The Social Network (2010)

The Social Network is a 2010 American drama film directed by David Fincher and written by Aaron Sorkin. Adapted from Ben Mezrich's 2009 book The Accidental Billionaires, the film portrays the founding of social networking website Facebook and the resulting lawsuits. It stars Jesse Eisenberg as founder Mark Zuckerberg, along with Andrew Garfield and Justin Timberlake as the other principals involved in the website's creation. Neither Zuckerberg nor any other Facebook staff were involved with the project, although Eduardo Saverin was a consultant for Mezrich's book. The film was released in the United States by Columbia Pictures on October 1, 2010.

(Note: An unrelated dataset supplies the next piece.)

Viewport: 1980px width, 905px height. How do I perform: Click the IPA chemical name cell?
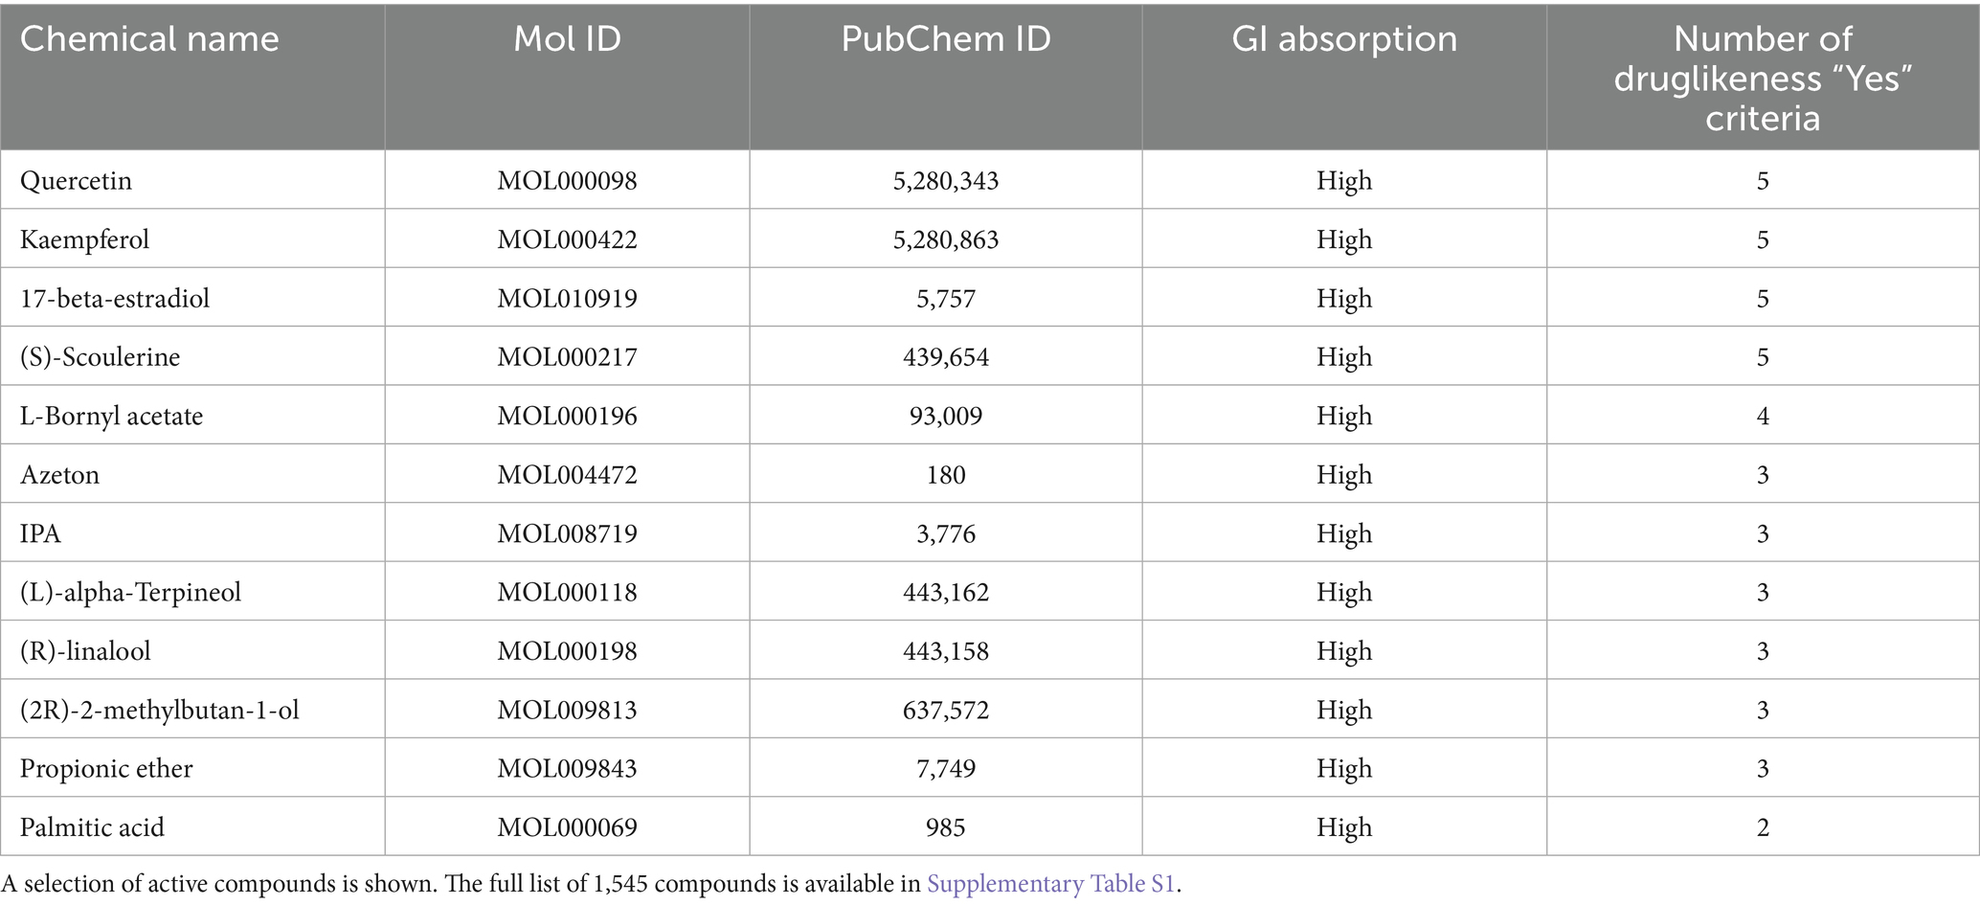(x=41, y=533)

The film received widespread acclaim, with critics praising it for its editing, acting, score and screenplay. Some people, including Zuckerberg himself, criticized the film for its many inaccuracies. The Social Network appeared on 78 critics' top 10 list for 2010; of those critics 22 had the film in their number one spot. Rolling Stone's Peter Travers said "The Social Network is the movie of the year. But Fincher and Sorkin triumph by taking it further. Lacing their scathing wit with an aching sadness, they define the dark irony of the past decade." It received eight Academy Award nominations, including Best Picture, Best Director (Fincher), and Best Actor (Eisenberg) and won three for Best Adapted Screenplay, Best Original Score, and Best Film Editing. It also won the Best Motion Picture – Drama Golden Globe at the 68th Golden Globe Awards. The film also won Golden Globe awards for Best Director, Best Screenplay and Best Original Score, making it the film with the most wins of the night.

The Plot

In 2003, Harvard University student Mark Zuckerberg is dumped by his girlfriend Erica Albright. He returns to his dorm drunk and writes a scathing blog entry about her. This inspires him to create an on-campus website called Facemash which allows users to rate the attractiveness of female students using photographs pilfered from various university systems. Mark receives six months of academic probation after traffic to the site crashes parts of Harvard's network. Facemash's popularity and the fact that Mark created it in one night while drunk brings him to the attention of Cameron and Tyler Winklevoss and their business partner Divya Narendra. The Winklevoss twins invite Mark to their final club, where Mark accepts a job as programmer for a proposed dating website they call Harvard Connection which will be exclusive to Harvard alums.

Mark approaches his friend Eduardo Saverin and tells him of his idea for what he calls "Thefacebook", an online social networking website exclusive to Harvard University students. He explains that this would mimic the popularity of FaceMash but since signing up would be consensual it would avoid the ethical problems of the earlier site. Eduardo agrees to help Mark, providing $1,000 to help start the site. They distribute the link to Eduardo's connections at the Phoenix S-K final club, and it becomes popular throughout the student body. When they learn of Thefacebook, the Winklevoss twins and Narendra believe Zuckerberg has stolen their idea while stalling on their website. Tyler and Divya want to sue Mark for intellectual property theft, but Cameron convinces them to settle the matter as "Gentlemen of Harvard".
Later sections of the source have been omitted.